═══ EXTRACTED MATERIAL

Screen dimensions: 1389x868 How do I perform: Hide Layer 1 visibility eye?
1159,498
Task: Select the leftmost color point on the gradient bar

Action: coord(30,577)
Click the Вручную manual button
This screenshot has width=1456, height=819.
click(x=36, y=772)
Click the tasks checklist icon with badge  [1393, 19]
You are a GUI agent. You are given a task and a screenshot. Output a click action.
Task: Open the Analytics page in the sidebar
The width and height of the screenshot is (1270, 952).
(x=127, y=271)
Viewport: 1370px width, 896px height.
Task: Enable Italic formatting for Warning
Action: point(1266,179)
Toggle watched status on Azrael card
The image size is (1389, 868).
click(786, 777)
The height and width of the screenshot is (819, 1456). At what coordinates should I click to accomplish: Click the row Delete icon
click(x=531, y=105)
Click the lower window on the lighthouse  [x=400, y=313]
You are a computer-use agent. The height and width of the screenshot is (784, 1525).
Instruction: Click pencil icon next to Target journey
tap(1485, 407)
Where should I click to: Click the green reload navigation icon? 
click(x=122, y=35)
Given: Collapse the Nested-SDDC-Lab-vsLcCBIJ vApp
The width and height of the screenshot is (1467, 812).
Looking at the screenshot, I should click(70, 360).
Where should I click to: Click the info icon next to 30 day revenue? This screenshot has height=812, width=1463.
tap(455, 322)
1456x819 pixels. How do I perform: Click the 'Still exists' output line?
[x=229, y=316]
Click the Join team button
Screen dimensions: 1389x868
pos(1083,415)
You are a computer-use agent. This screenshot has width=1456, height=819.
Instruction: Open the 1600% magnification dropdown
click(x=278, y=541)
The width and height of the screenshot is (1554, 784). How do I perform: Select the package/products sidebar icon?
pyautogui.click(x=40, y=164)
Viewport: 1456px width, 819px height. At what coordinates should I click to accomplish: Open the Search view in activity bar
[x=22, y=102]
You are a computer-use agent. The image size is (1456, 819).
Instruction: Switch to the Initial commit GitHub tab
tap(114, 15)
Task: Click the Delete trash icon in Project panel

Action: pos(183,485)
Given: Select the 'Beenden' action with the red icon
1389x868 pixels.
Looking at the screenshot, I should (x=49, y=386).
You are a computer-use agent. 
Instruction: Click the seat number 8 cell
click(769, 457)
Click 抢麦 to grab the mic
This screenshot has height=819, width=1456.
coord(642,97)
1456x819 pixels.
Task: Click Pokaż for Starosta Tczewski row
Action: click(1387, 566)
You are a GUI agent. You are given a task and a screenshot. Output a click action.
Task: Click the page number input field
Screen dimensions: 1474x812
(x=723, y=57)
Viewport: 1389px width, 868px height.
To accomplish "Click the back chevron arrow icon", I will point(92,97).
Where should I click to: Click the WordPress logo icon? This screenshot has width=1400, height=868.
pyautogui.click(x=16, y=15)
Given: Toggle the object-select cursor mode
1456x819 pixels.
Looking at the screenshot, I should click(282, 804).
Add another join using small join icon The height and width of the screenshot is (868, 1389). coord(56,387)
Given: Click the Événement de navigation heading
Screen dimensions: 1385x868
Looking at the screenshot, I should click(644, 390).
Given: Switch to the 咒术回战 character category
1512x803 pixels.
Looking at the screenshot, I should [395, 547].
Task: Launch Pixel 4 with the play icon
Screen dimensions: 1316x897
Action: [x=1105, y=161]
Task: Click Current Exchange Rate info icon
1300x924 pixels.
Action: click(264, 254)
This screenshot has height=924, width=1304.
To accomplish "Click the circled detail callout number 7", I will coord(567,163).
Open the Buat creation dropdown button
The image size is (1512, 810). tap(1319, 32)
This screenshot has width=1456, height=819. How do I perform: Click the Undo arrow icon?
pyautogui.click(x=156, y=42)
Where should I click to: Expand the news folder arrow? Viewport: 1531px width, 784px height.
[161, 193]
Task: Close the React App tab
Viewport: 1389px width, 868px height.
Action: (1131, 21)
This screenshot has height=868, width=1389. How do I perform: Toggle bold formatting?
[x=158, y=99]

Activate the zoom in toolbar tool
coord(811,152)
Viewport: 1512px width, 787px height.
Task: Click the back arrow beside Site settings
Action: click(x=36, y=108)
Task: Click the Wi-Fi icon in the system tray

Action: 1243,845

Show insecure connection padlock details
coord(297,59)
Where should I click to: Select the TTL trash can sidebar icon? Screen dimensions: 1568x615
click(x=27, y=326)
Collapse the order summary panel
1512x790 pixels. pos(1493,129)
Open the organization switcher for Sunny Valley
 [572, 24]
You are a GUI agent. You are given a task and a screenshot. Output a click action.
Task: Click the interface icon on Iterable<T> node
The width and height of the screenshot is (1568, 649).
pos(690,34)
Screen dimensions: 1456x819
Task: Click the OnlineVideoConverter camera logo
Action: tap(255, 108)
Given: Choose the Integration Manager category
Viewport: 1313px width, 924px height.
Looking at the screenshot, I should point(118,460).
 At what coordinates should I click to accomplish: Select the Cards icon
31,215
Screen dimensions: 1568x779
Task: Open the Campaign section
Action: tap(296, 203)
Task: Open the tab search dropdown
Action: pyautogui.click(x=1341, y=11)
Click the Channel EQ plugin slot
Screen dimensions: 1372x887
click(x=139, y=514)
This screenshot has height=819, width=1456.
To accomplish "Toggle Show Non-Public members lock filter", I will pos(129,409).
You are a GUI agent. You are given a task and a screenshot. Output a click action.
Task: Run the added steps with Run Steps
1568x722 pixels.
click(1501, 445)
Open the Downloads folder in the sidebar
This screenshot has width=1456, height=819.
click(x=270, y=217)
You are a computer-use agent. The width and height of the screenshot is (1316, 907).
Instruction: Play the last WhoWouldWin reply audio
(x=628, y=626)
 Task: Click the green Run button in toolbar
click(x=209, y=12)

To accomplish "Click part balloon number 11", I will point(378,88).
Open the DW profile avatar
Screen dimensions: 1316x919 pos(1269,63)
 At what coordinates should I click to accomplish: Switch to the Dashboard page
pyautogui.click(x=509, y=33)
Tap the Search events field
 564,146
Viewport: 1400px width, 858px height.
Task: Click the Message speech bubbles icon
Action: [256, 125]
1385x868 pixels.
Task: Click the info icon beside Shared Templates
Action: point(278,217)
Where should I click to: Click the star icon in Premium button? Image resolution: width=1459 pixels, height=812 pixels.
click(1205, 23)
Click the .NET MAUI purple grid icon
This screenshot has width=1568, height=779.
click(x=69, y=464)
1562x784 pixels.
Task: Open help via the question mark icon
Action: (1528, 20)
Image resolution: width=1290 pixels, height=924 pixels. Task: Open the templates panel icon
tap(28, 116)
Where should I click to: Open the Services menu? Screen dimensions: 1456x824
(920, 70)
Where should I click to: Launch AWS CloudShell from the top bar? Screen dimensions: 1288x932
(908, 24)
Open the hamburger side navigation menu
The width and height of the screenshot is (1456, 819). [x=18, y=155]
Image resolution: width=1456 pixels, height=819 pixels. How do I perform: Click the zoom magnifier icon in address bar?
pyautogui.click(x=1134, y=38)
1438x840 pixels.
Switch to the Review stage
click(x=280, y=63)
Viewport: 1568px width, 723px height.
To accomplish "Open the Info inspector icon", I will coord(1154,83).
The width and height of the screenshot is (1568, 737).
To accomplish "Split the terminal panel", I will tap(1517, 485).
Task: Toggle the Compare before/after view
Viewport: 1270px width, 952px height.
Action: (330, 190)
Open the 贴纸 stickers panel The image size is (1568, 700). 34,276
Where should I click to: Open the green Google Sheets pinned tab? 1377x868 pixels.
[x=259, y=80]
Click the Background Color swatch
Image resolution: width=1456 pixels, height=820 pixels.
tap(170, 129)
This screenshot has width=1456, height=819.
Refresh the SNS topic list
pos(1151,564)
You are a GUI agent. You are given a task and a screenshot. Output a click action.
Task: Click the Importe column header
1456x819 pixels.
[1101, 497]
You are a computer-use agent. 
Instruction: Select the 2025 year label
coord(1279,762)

══════

■ **EXERCISE**
Exact duplication is required for the lines above, from the line that contains "Click the tasks" to the line that contains "Task: Open the Analytics page in the sidebar", inclusive; omit all others.

■ **ANSWER**
Click the tasks checklist icon with badge  [1393, 19]
You are a GUI agent. You are given a task and a screenshot. Output a click action.
Task: Open the Analytics page in the sidebar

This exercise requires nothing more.